[Saved data entries]
***

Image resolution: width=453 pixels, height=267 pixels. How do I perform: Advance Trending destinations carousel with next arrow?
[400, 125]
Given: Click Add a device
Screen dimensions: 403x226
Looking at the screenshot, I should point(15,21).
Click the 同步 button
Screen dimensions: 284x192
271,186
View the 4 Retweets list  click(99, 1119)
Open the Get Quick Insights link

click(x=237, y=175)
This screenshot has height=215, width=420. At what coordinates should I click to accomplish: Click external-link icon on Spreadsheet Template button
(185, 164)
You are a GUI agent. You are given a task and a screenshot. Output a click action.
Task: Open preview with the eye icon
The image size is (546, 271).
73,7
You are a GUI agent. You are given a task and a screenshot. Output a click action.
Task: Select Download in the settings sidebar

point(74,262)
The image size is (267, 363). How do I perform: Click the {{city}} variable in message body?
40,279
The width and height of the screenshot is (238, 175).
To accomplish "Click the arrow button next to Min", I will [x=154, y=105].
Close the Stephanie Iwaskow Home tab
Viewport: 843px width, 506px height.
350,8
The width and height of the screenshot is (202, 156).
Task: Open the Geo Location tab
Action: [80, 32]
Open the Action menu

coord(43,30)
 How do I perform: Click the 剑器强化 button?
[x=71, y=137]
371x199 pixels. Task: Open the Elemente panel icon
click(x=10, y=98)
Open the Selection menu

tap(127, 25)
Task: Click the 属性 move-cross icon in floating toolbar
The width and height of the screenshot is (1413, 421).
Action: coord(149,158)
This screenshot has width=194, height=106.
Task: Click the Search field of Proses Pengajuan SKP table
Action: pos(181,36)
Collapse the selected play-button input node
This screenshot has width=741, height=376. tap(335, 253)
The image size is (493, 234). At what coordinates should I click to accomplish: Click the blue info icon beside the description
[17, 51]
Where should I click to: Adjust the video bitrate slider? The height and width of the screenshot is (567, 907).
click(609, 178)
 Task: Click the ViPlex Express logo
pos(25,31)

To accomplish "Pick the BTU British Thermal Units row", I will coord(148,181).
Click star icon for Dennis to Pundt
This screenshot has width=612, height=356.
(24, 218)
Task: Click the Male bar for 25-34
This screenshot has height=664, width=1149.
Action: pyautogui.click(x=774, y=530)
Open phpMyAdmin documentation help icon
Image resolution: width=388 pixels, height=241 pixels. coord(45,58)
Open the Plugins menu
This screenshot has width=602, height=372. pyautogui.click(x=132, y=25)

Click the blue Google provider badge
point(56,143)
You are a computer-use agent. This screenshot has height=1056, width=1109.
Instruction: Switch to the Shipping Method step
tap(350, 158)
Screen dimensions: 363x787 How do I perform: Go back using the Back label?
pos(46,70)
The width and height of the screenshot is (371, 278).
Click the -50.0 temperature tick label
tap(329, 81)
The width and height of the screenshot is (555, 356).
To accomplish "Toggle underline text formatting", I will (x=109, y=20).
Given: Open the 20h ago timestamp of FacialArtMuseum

***

REQUIRED WORK: Return every line of the preceding records in which the word "will" appears.

SOLUTION TO THIS EXERCISE:
To accomplish "Click the arrow button next to Min", I will [x=154, y=105].
To accomplish "Pick the BTU British Thermal Units row", I will coord(148,181).
To accomplish "Toggle underline text formatting", I will (x=109, y=20).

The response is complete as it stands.